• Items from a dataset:
----
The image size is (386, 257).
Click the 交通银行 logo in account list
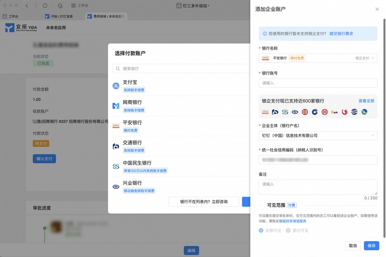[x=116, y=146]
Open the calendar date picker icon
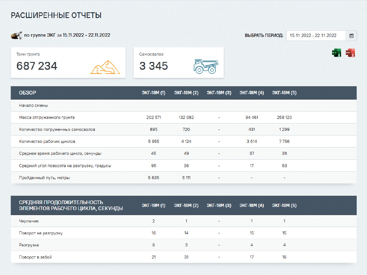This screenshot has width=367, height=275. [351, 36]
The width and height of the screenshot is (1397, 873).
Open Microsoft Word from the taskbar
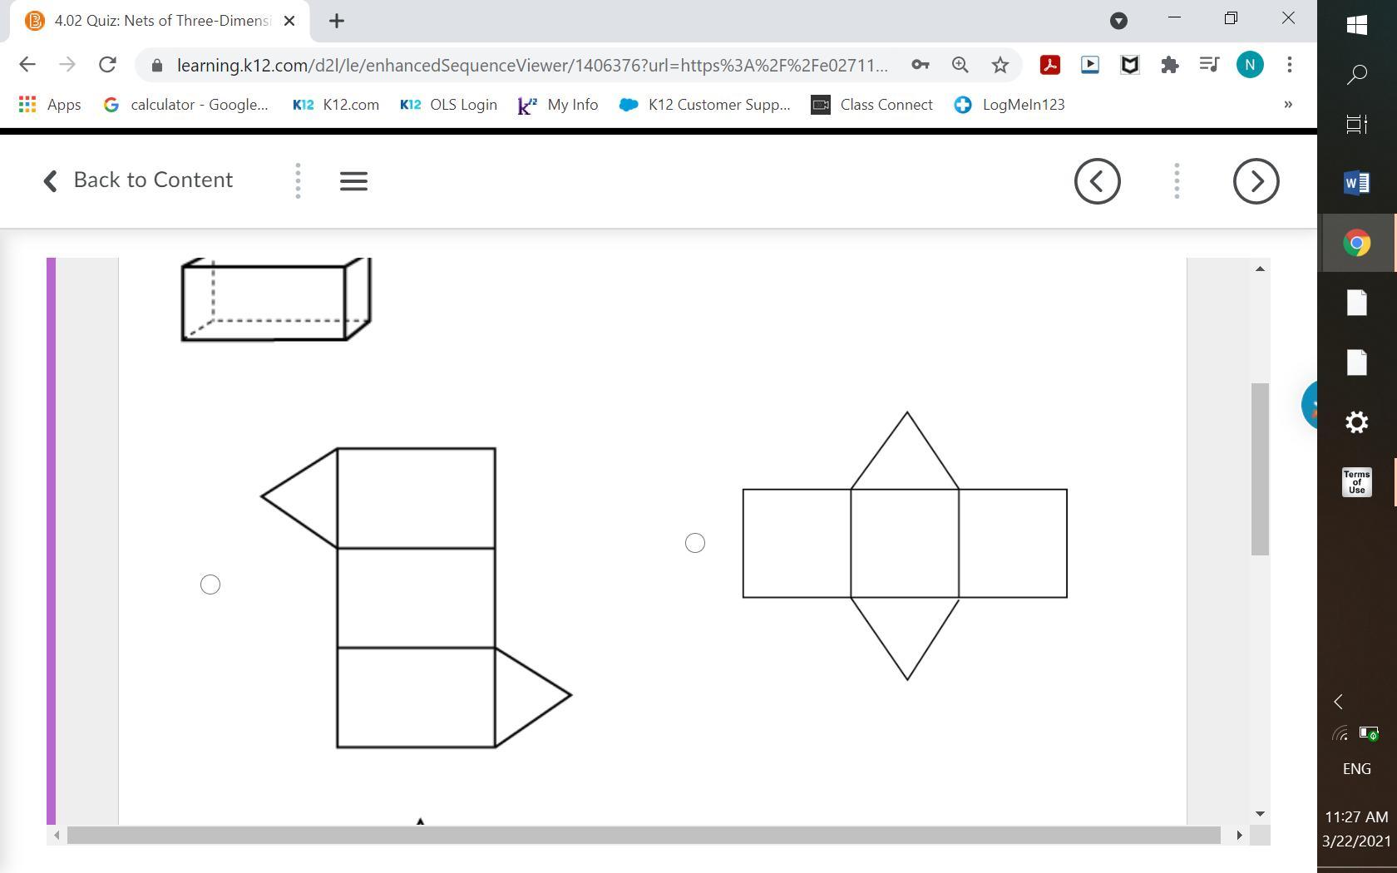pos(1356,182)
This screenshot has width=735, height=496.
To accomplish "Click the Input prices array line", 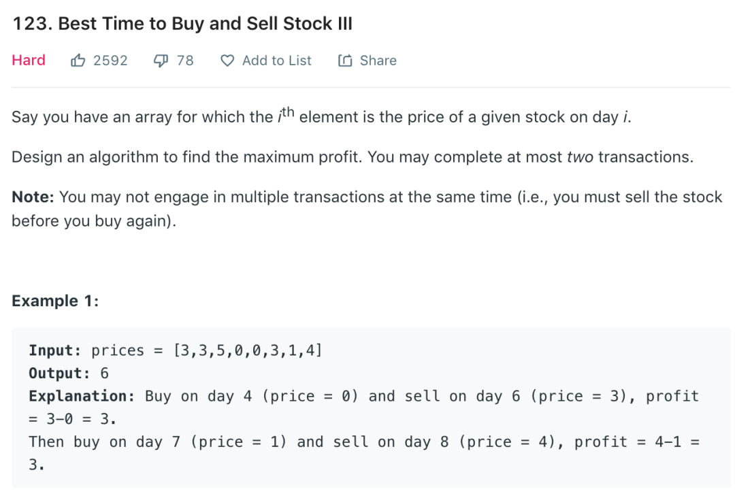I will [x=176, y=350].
----
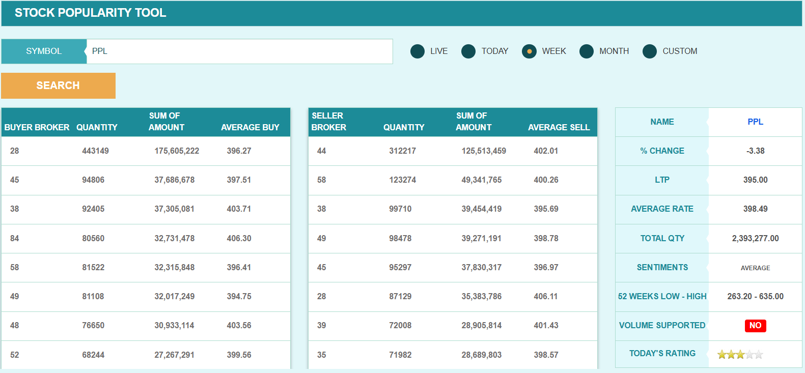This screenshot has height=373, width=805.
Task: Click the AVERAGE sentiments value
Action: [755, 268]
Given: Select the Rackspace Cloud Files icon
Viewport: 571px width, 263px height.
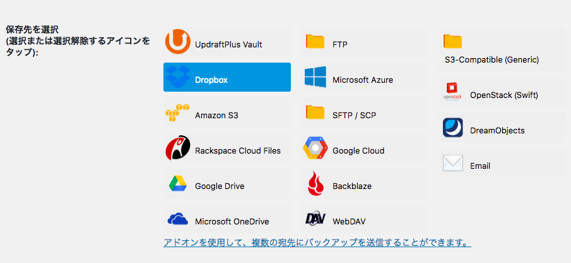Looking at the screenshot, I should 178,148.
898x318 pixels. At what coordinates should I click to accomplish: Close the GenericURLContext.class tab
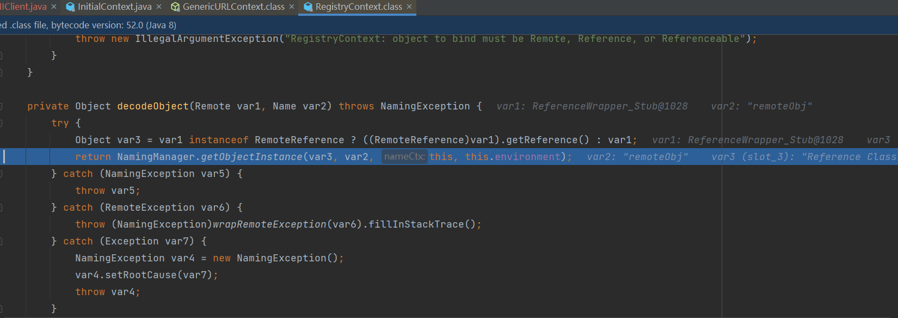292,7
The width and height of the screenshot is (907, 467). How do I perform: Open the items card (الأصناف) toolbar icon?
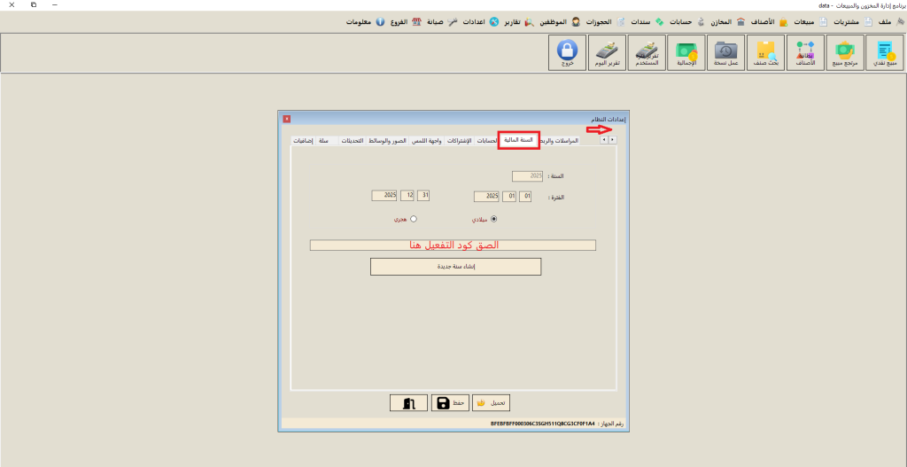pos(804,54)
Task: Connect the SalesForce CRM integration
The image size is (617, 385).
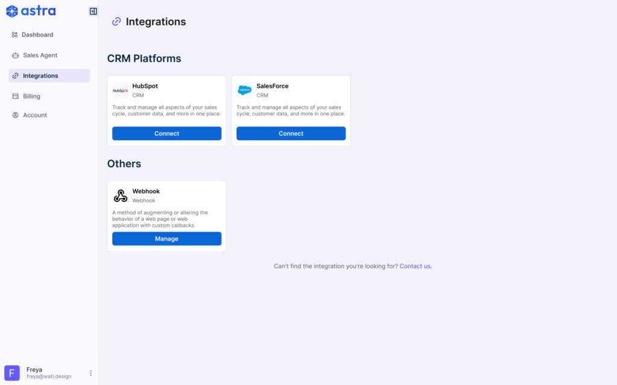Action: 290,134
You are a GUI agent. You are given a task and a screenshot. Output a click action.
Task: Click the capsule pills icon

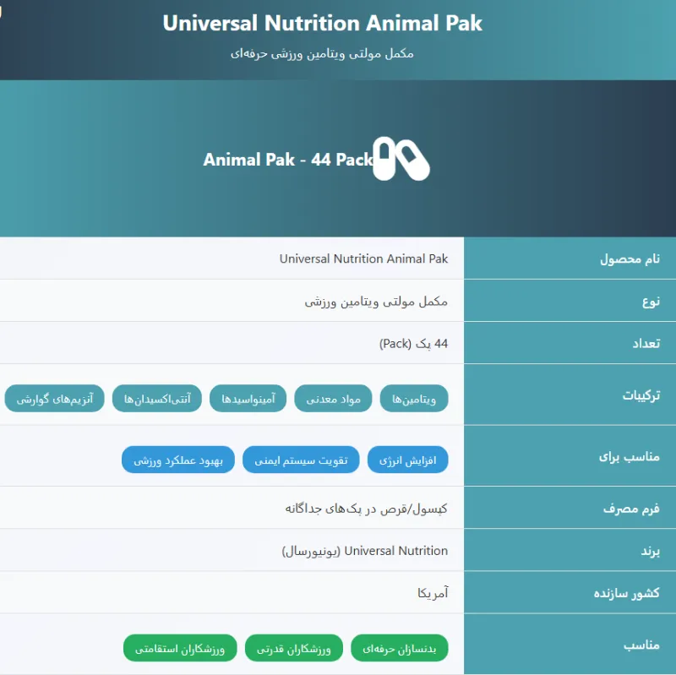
----
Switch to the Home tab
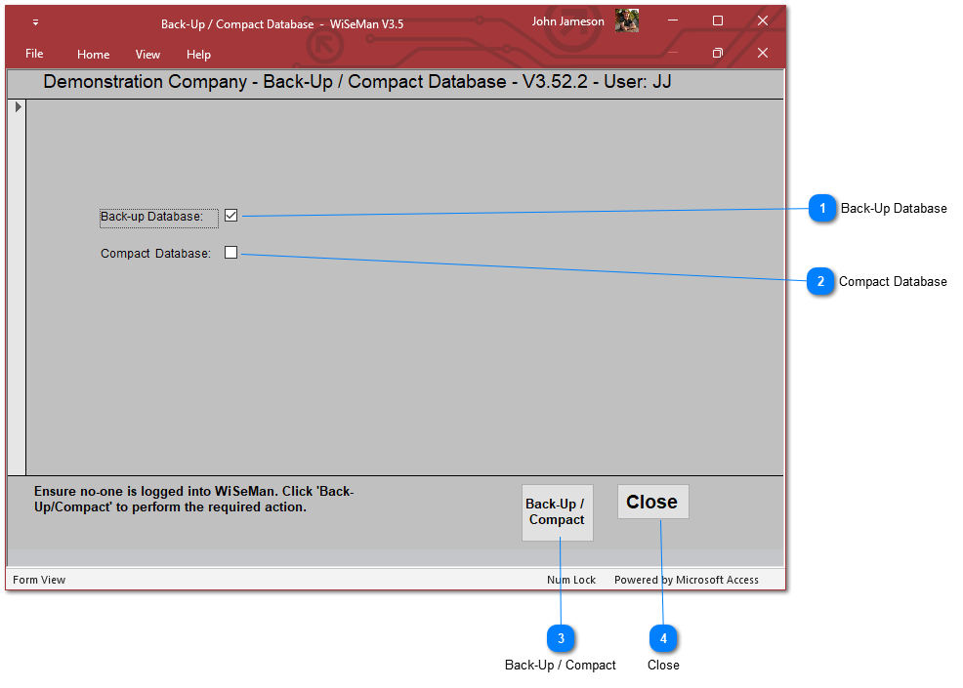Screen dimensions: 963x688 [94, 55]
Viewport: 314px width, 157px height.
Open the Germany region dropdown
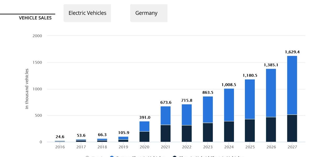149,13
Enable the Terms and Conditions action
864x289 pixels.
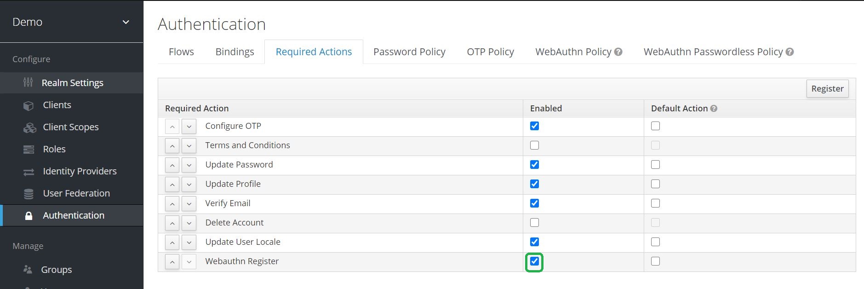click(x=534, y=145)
----
• GOAL OF THE EXERCISE:
Retype only the lines above from the one with "The image size is (617, 385)." through the one with "Task: Click the capsule pills icon", exactly and with both ends. Images stay out.

• WRITTEN REPLY:
The image size is (617, 385).
Action: 290,134
You are a GUI agent. You are given a task and a screenshot. Output a click action.
Task: Click the capsule pills icon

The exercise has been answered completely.